Add comment November 4, 2007
trickster treat 07
last night i raced around town with 50 other riders, and along the way trampled through a dark pet cemetery, pulled a dead (plastic) baby from a lake, ogled at a haunted house, ran through a spooky cave, and ended up at the top of mt. davidson, in a cold, eerie fog.
the result: I came in second place (right behind devin), and won a KHS track frame. I also fell on my ass while descending the hill at 2mph. go figure.
*results*
1 – devin
2 – jonny5 (me)
3 – christina
## paul, charles, chris, and craig (missed some checkpoints)
4 – judah
5 – tommy
6 – jenny
7 – Antwon
8 – Ben Joaquin
9 – Daniel
10 – Daryll
11 – Igor
12 – Caleb
13 – Jonathan B
14 – Tony
15 – Steve
16 – Seth
17 – Dennis
18 – Miles
19 – Emil
20 – Jeremy
21 – Jonathan
22 – Ted
23 – Mike B
24 – Sarah V
25 – Levi
26 – Winford
27 – Chris P
28 – Phil
1 comment November 1, 2007
Fun bike stuff invades regular news. Wahoo!
A bunch of great pieces about bikes, biking, bike culture, and bike safety have landed in my lap in the last two days.
1) Wired Mag is showing off 10 amazingly modified art bikes, including the rocket bike, seen here (not quite) launching over Islais Creek, down the hill here in SF.
2) The NY Times features a nice travel piece on a the latest, greatest way to get around by bike in paris: on a Velib.

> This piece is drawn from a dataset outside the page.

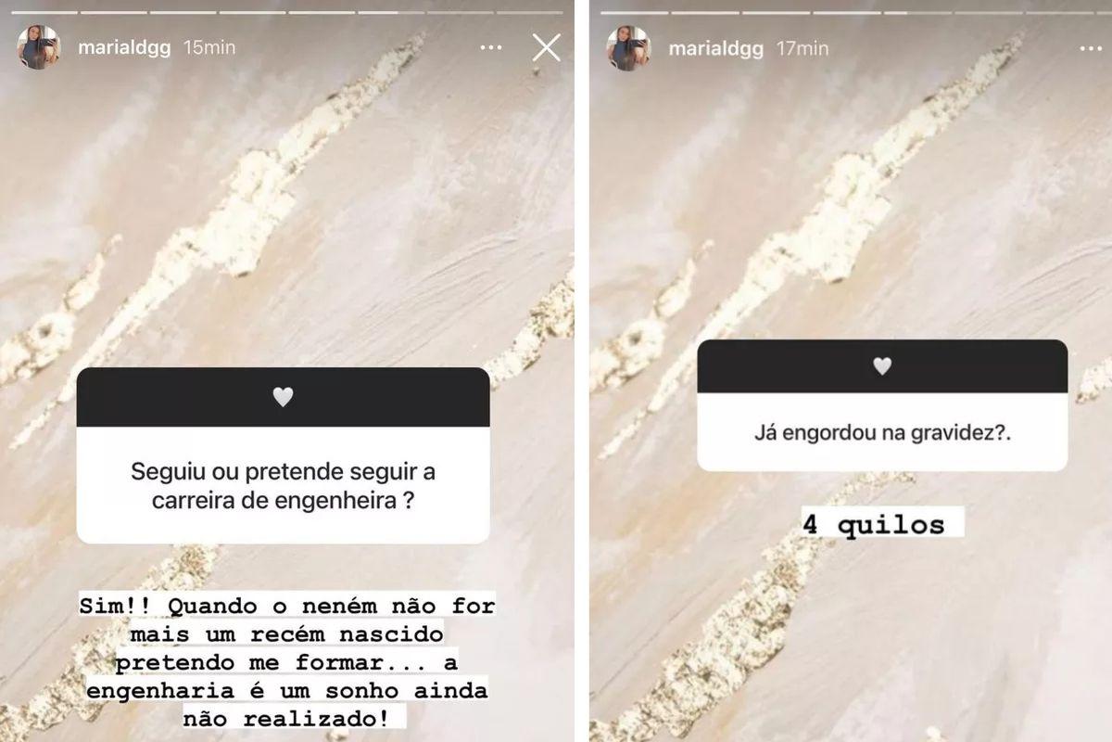Tap the heart icon above engenheira question
1112x742 pixels.
tap(283, 397)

There are more than 15,000 of the bikes at more than 1,000 spots around town, open 24/7, and all you need to unlock one is a credit card. Better yet: the first half-hour is free; after that its 1 euro for the next half hour, 2 euros for the half hour after that, and 4 euros for each half hour after that. Sounds like an awesome way to promote biking for short trips around town.

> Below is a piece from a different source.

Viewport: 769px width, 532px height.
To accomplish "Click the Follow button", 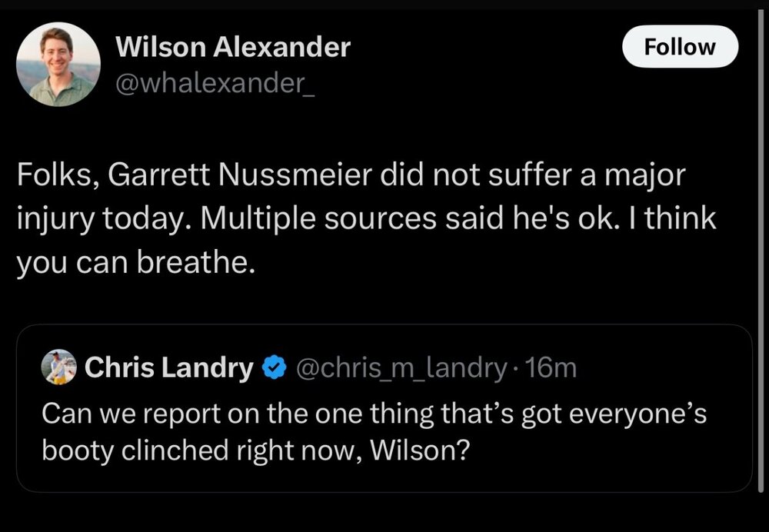I will pyautogui.click(x=680, y=47).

3) The NY Times also has a blog post not quite summarizing some of the latest conflicting data on bike safety and the risks of cycling…Speaking of which, here’s a classic film about a bunch of kids monkeying around on their bikes. (The 1963 pace is kinda slow; for the summary, jump to 12:45)
1 comment October 30, 2007
SF Bicycle Film Festival = overstimulation
Just recovered from 48 hours of bike-infused goodness, courtesy of the Bicycle Film Festival and a couple of alleycat races.

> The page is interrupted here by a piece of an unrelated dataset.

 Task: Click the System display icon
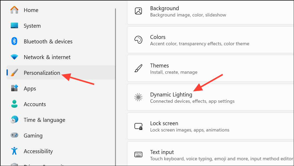click(14, 26)
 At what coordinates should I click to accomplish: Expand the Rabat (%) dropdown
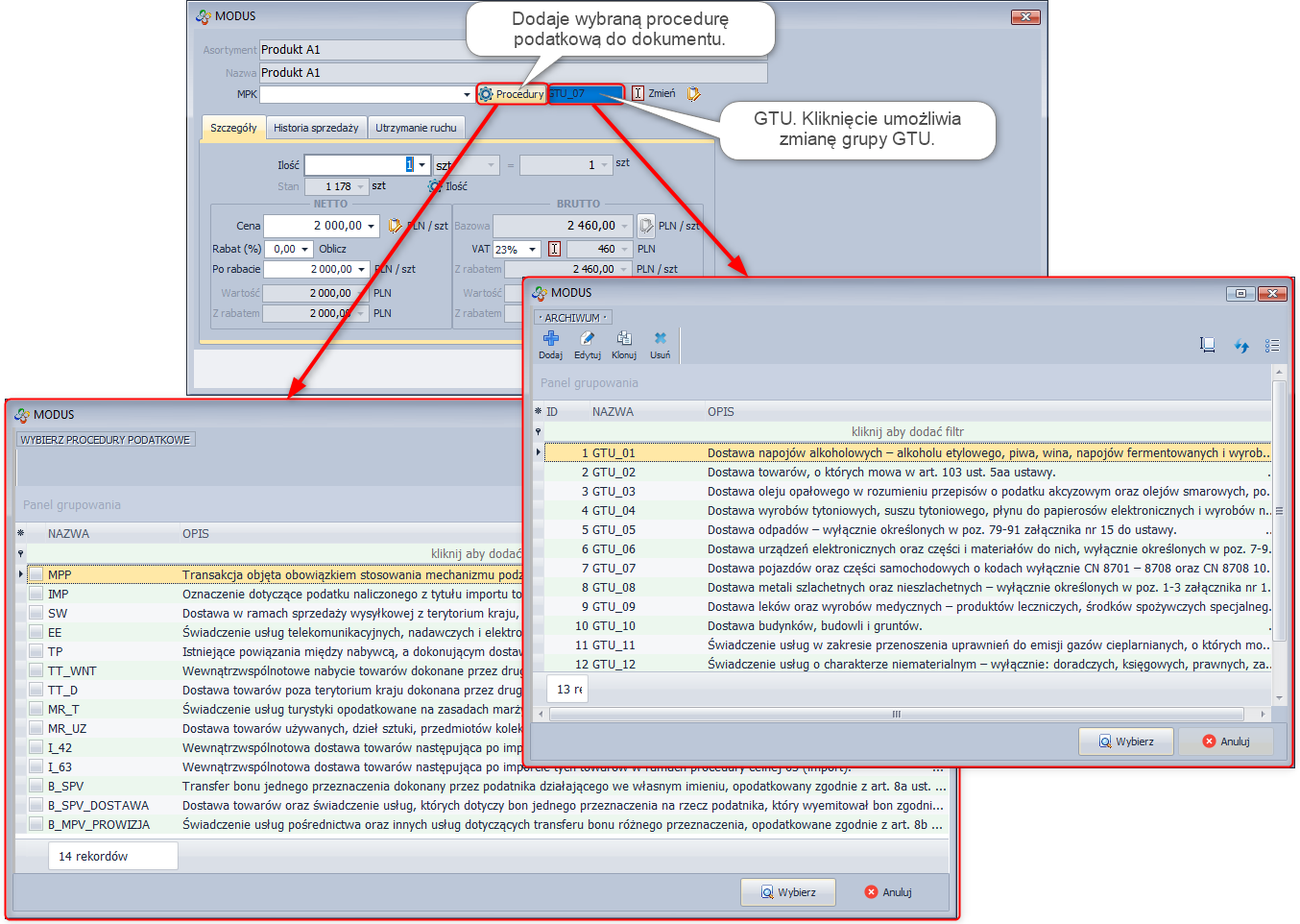pyautogui.click(x=305, y=250)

First, there were lyrical movies like Macaframa, in which Phil and Colin roll up/down/around town struttin’ their smooth tricks:
There were two AMAZING shorts — Street Fighter and Skiboys — by Benny Zenga; I’m gonna do whatever must be done to get my paws on those. But the highlight of the show, at least judging by the racuousness of the crowd at the Victoria Theater, was when the East Bay Scraper Bike Boiz got on stage with their scraper bikes:
There were also a couple of alleycats that I raced with Devin. Not sure why, but partner races have been a theme for the last month around here. Four weeks ago, we rode a race in honor of the anniversary of two messengers, and, after riding around for an hour, I shoved a delicate pastry into Devin’s mouth and he read me a sweet poem at the finish, and we ended up in 4th place. So last week, when I heard that Demarco was putting on SF Scavengers as a partner race, I called up Devin… a frantic, sweaty hour later, we cruised in to Gestalt in 1st place (my first alleycat win!). Yesterday, Demarco hosted another partner race, called Best Friends Forever — so I called Devin an hour before the start and he boogied down to the Ferry Building just in time. I was in within view of the first and second-placed guys through the second checkpoint; but probably flubbed it when I chose to run up the Lyon street stairs with my bike over my shoulder rather than ride up through the Presidio. At any rate, Devin and I cruised down to the finish line on Capp st. in 3rd place — and took home some sweet Chrome bags with the Bicycle Film Festival logo on them.